Anti-Influencer Action
My simple proposal: An AI to preemptively identify 'Harvard influencers' and place them in Mather House as a deterrent in the name of public safety.
I love Mather House. I really do. On my first day at Harvard, I drove into Cambridge from the east, and stopped at the JFK intersection. Through the trees, past the beautiful neo-Georgian towers of Lowell and Dunster, I could see a huge concrete tower looming in the distance.
“Oh my God,” I said out loud, to myself, at the intersection. “It’s even uglier than in the pictures.”
Unrelatedly, last week the Crimson published a deep-dive into the world of Harvard influencers — the Twitch livestreamers, the Instagram beauty gurus, the YouTubers, the TikTokers. (It’s mostly the TikTokers.) The article didn’t contain much information that a plugged-in student wouldn’t already know: In our midst walk hyper-online, mildly self-absorbed social media stars, who have built brands — and made bank — documenting their lives for international consumption. I kind of respect the Harvard influencers. They’ve just monetized what we already understand — namely, that social media has a Harvard fetish, and that a reasonably attractive person with Internet chops can make bank off it.
The Pulitzers might have to invent a new category for Kaufman and Lippit’s work, though — the duo coaxed the influencers into self-incriminating by sharing their sky-high incomes, five-figure brand deals, ring lights, and college counseling businesses. They share their ostensibly altruistic motives: to “humanize Harvard,” or else to “dismantle the stigma around youth-led nonprofits” (challenge level: impossible). The influencers all hate one another for obscure and niche stylistic reasons. The lifestyle influencers, who vlog their day-to-day academic lives, hate the college-admissions influencers; the gamers have “got some ops”; everyone has debilitating anxiety and thinks all their classmates know their names.

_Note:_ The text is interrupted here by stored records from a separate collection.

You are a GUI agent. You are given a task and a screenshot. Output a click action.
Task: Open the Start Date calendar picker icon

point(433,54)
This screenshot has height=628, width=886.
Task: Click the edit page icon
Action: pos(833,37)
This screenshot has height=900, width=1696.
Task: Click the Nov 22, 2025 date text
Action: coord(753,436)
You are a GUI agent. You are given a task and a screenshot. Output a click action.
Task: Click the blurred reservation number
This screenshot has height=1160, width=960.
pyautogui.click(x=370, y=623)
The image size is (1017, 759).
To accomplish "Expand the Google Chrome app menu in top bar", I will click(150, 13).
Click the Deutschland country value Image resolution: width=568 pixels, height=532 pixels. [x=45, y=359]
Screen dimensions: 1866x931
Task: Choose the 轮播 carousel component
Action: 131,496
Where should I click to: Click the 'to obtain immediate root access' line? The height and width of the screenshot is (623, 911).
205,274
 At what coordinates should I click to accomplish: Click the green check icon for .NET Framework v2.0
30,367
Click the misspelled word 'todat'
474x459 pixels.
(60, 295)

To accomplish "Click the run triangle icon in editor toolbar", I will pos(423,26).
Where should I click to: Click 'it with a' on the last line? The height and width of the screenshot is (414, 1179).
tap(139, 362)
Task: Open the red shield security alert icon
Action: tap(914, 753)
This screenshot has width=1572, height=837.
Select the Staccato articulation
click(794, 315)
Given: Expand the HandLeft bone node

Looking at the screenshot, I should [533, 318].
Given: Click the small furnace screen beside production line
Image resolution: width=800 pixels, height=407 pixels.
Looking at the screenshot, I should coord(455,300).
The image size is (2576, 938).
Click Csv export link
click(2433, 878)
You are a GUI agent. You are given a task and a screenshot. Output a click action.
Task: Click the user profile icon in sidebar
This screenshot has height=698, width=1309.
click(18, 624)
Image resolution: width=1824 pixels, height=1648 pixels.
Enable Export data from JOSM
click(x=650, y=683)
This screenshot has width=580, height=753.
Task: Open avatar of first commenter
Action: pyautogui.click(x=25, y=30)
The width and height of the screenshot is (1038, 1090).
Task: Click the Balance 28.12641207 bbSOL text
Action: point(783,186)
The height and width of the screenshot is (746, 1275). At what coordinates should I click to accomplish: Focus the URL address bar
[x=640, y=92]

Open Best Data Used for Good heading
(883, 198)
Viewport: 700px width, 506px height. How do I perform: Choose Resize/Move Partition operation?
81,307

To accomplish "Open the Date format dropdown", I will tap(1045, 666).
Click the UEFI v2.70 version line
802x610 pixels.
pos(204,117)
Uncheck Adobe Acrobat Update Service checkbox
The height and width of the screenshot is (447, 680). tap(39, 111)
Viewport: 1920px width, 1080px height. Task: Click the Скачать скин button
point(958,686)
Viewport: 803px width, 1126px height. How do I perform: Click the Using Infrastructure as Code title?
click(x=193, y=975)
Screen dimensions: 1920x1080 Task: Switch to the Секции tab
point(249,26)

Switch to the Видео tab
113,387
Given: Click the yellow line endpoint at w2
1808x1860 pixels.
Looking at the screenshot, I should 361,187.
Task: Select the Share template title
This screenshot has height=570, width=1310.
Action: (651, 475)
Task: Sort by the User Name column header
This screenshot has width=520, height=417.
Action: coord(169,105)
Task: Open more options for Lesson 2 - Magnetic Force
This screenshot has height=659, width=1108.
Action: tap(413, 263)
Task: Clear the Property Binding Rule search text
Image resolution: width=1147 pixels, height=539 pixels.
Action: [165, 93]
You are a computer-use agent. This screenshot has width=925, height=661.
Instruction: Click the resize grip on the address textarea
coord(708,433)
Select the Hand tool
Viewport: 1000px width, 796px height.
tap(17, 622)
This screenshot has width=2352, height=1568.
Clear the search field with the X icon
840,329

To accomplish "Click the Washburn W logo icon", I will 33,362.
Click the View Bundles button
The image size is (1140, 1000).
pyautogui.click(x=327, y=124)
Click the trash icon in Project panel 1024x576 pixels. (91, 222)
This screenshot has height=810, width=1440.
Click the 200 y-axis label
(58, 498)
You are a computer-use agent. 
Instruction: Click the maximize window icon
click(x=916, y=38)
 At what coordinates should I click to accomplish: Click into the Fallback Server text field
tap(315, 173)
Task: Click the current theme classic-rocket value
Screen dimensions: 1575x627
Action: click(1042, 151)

Luckily, this is the internet — so anything that annoys me personally is indicative of a diseased society. Have I ever got a vaccine for you: Mather House.
It is internationally recognized that one simply cannot be ‘cool’ or ‘aesthetic’ in Mather. The distinctive cinderblock walls and menacing interior are so socially ruinous that no one is proud to show it in their end-of-year Instagram photo roundup, let alone a daily ‘get ready with me as a Harvard student.’ I believe wholeheartedly that a student will never make a career as an influencer while living in Mather.
Much has been made lately of ‘AI’ and its applicability to the classroom. AI fears have forced me to take bona-fide blue book sit-down exams, and lavish grant programs have ruined my gem Geneds. But I believe I have found the one perfect use-case for artificial intelligence: identifying prospective Harvard influencers in the pre-frosh class before they even consider downloading TikTok — and placing them in Mather House as a preventitive measure, completely blocking them from a visually appealing, easily monetizeable life.
If the program shows promise (which I would quantify as a thirty percent or greater year-over-year reduction in Harvard Influencers), I suggest that the same principle be applied to other groups, like ‘electric scooter riders’ and ‘guys who wear a suit to econ lectures.’ We cannot rest until the social undesirables of the College are confined in our local Soviet prison.